Awakening with amantadine from a persistent vegetative state after subarachnoid haemorrhage

BMJ Case Rep. 2017 Jul 24:2017:bcr2017220305. doi: 10.1136/bcr-2017-220305.

Abstract

We report the case of a 36-year-old woman with a subarachnoid haemorrhage (SAH) caused by a rupture of a right-sided middle cerebral artery aneurysm and subsequent malignant infarction of the right hemisphere leading to a persistent vegetative state and severe spastic tetraparesis with recurrent myocloni. Nine months after disease onset, the patient was transferred to our department for diagnostic and therapeutic re-evaluation. The poor clinical condition could not be explained by the brain lesion caused by the SAH or infarction.
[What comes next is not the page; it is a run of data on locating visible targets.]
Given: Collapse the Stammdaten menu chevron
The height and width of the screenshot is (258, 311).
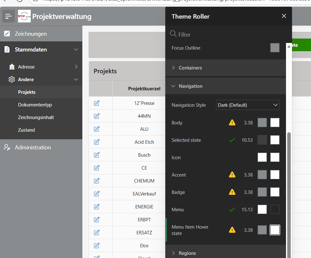Looking at the screenshot, I should [76, 50].
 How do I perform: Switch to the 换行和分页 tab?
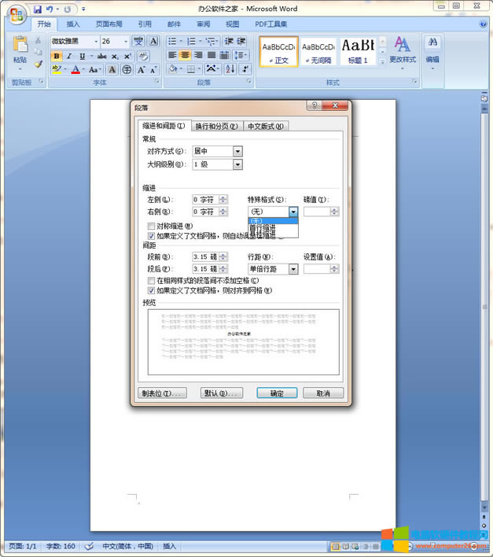(215, 126)
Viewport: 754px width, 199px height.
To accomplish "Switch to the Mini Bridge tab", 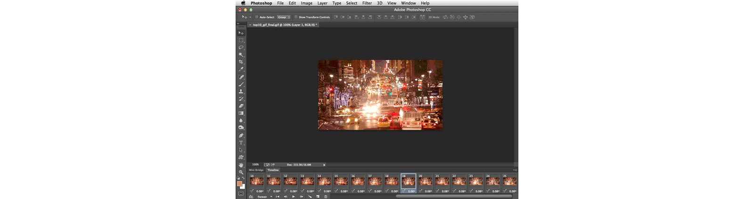I will (x=256, y=170).
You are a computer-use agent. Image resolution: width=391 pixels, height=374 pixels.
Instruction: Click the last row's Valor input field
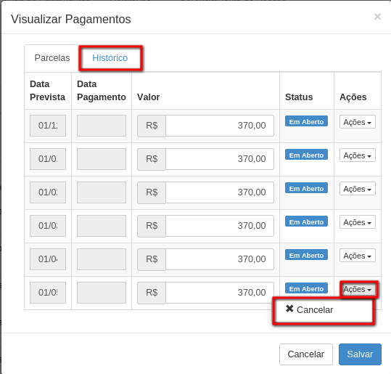click(220, 293)
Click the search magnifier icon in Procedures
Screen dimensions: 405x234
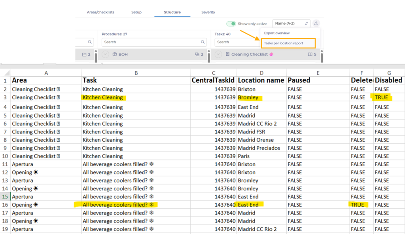(203, 42)
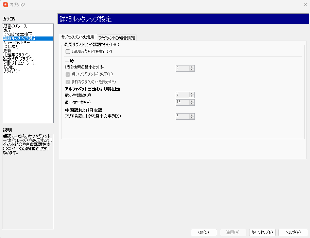Decrease 最小単語数 using the down arrow
Image resolution: width=310 pixels, height=238 pixels.
(x=192, y=96)
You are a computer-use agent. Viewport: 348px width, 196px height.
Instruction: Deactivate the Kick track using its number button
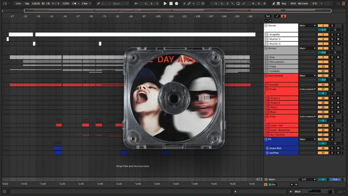point(323,57)
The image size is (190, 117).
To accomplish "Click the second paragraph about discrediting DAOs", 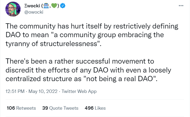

Moreover, glucose metabolism was normal in brain regions not affected by SAH and infarction as shown by positron emission tomography with 18F-fluorodeoxyglucose. We terminated baclofen and reduced antiepileptics known to impair vigilance and cognitive functions. However, only after starting amantadine treatment we observed a stunning awakening of the patient fully orientated within days. Our findings warrant trials to investigate amantadine in the treatment of unresponsive wakefulness syndromes due to acute central nervous system diseases.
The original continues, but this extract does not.